[Entries from a dataset]

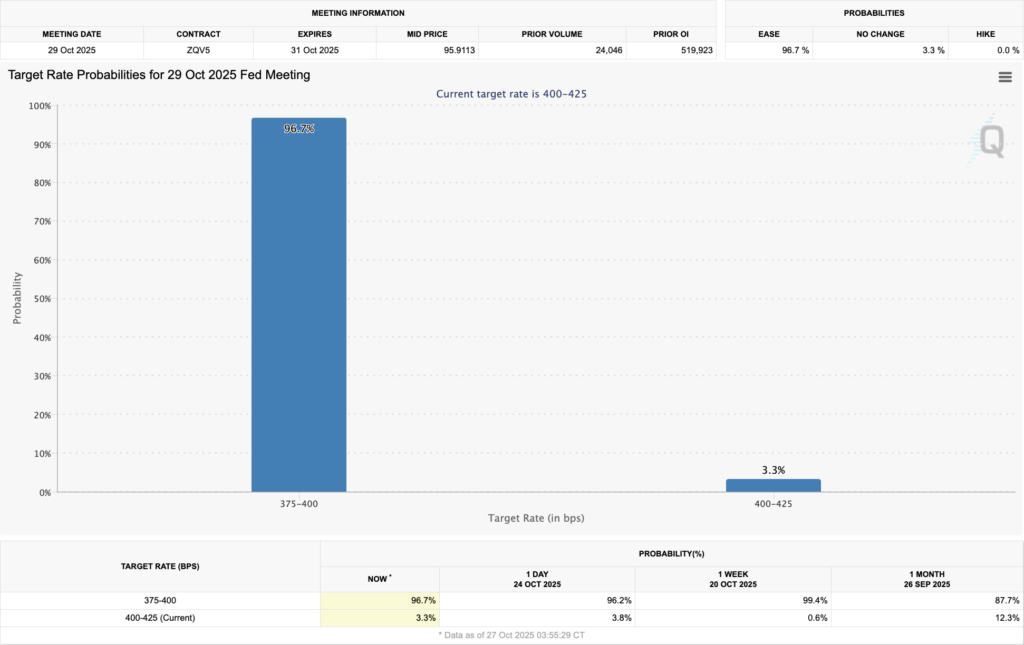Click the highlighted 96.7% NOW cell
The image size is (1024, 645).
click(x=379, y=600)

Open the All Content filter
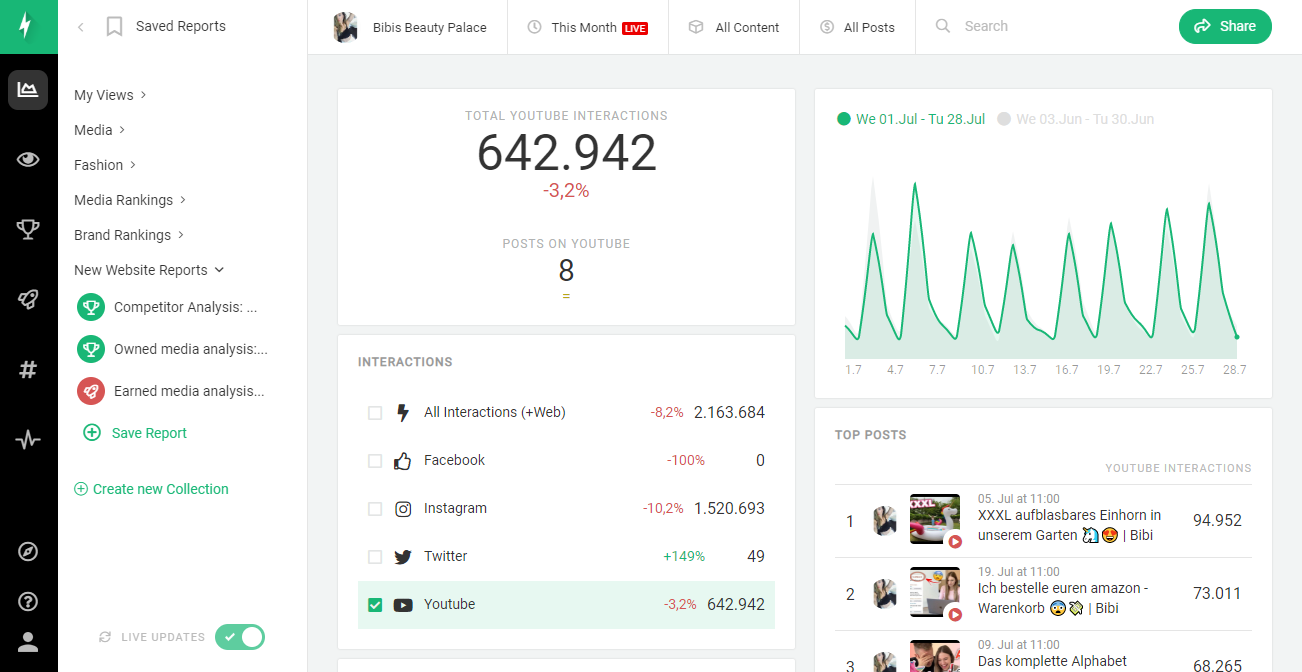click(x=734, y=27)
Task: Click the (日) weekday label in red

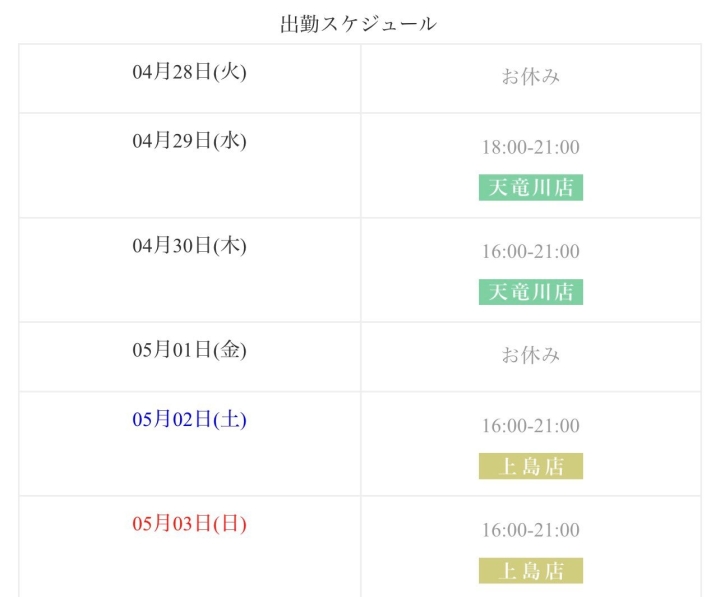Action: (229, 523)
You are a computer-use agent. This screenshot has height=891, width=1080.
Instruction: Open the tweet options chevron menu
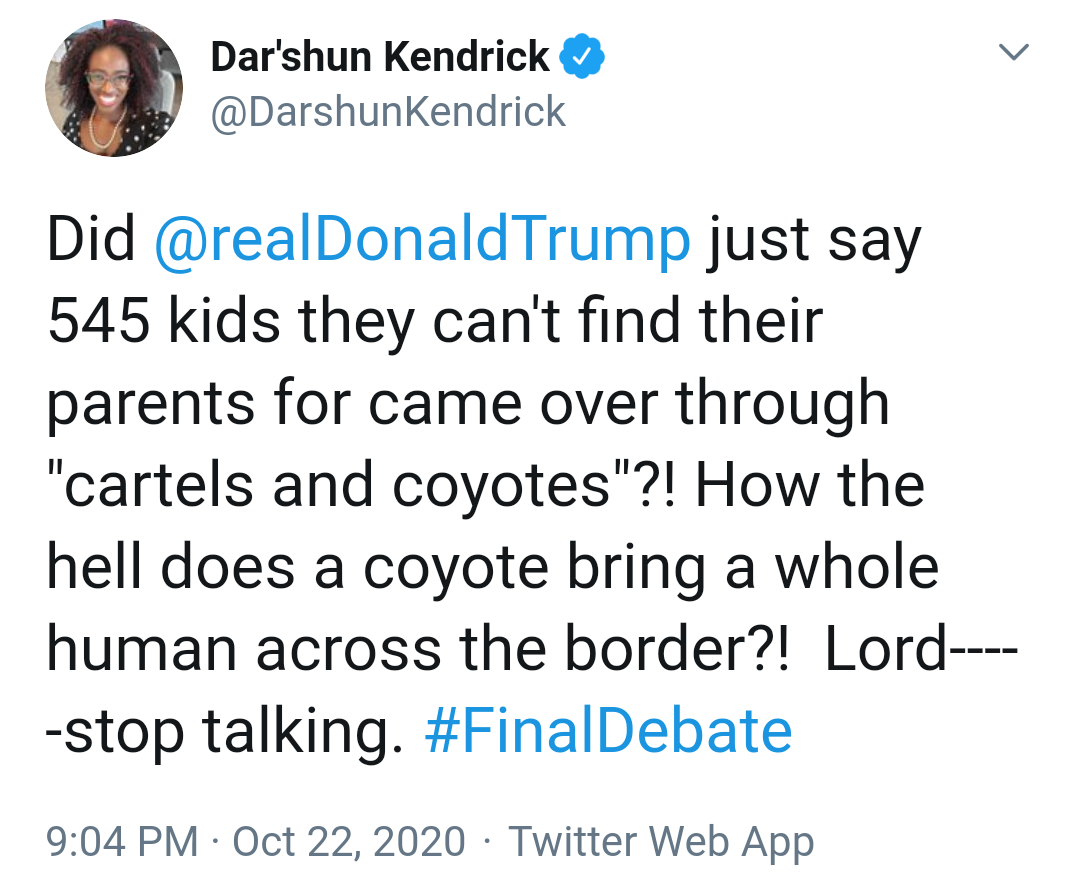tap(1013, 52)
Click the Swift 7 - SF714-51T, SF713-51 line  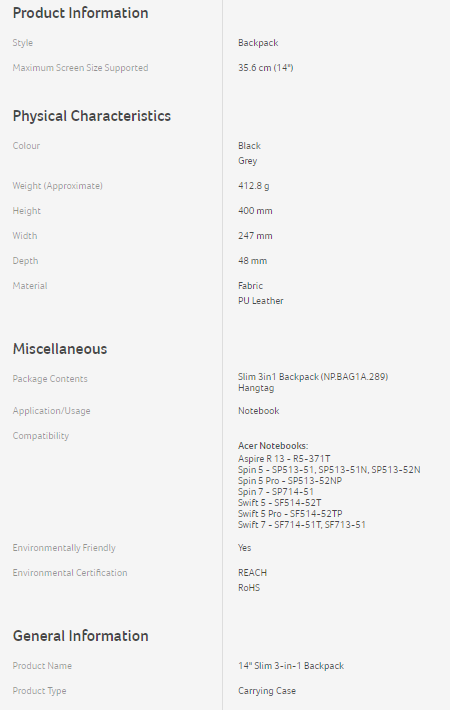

### Set exercise
Echo the lines of the items above word for word, starting with the line that contains "You are a computer-use" and going on through the last line of the items, and leave the pictures out of your answer.

### Task answer
You are a computer-use agent. This screenshot has height=891, width=1080.
Instruction: Open the tweet options chevron menu
tap(1013, 52)
Click the Swift 7 - SF714-51T, SF713-51 line  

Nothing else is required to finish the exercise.